(DATASET RECORDS begins)

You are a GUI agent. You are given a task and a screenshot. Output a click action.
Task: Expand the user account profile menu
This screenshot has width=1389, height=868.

(DATASET RECORDS ends)
(DATASET RECORDS begins)

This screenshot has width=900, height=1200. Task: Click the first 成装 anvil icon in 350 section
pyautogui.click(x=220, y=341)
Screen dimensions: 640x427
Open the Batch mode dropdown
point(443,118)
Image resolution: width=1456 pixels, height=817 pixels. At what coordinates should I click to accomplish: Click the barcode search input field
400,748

(DATASET RECORDS ends)
(DATASET RECORDS begins)

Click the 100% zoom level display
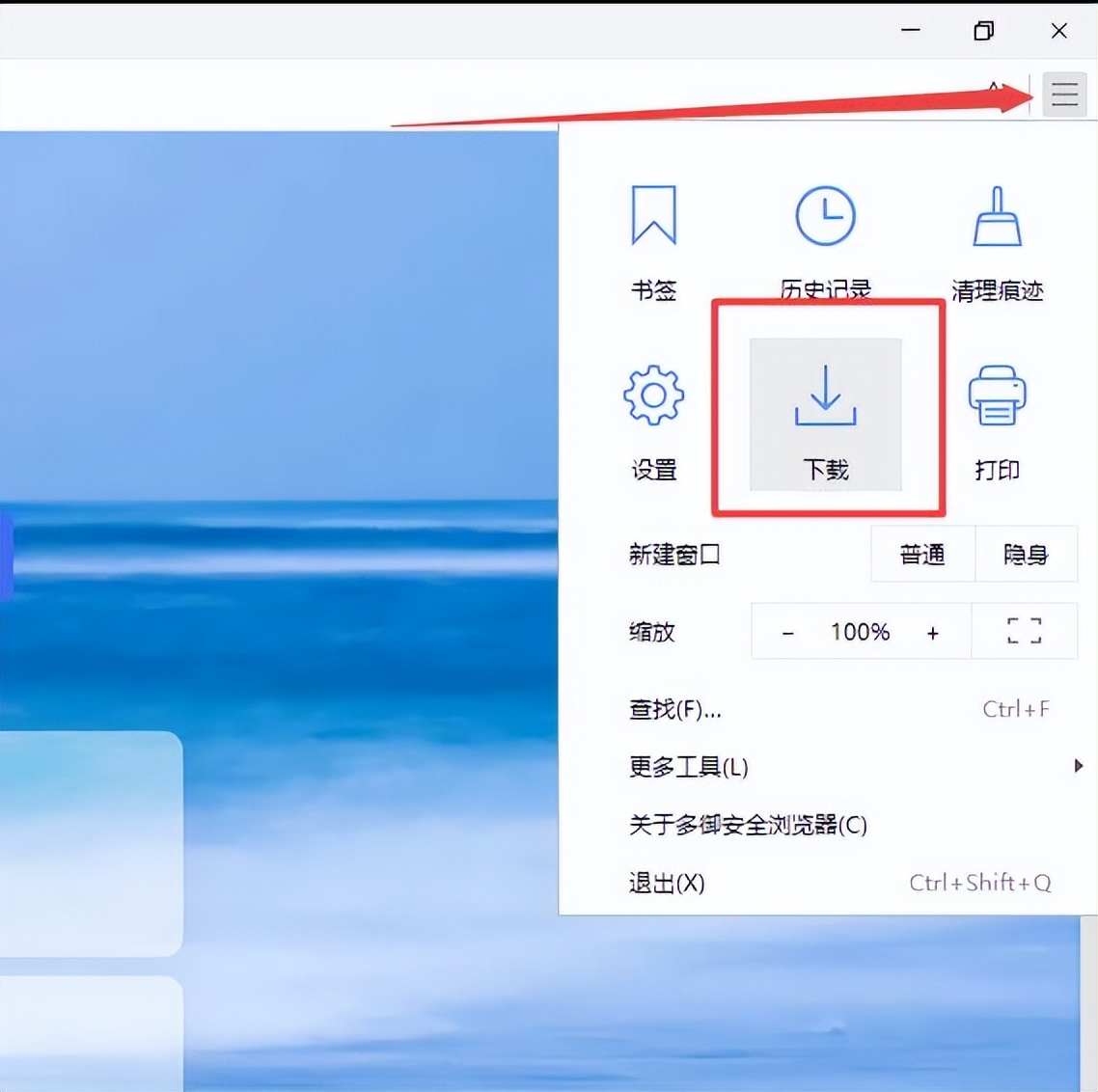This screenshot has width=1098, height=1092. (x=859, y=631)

(DATASET RECORDS ends)

Lines wanted from the listing above: the line with "You are a GUI" up to and including the line with "This screenshot has width=1389, height=868.". Please write them out exactly, adding nothing else.

You are a GUI agent. You are given a task and a screenshot. Output a click action.
Task: Expand the user account profile menu
This screenshot has width=1389, height=868.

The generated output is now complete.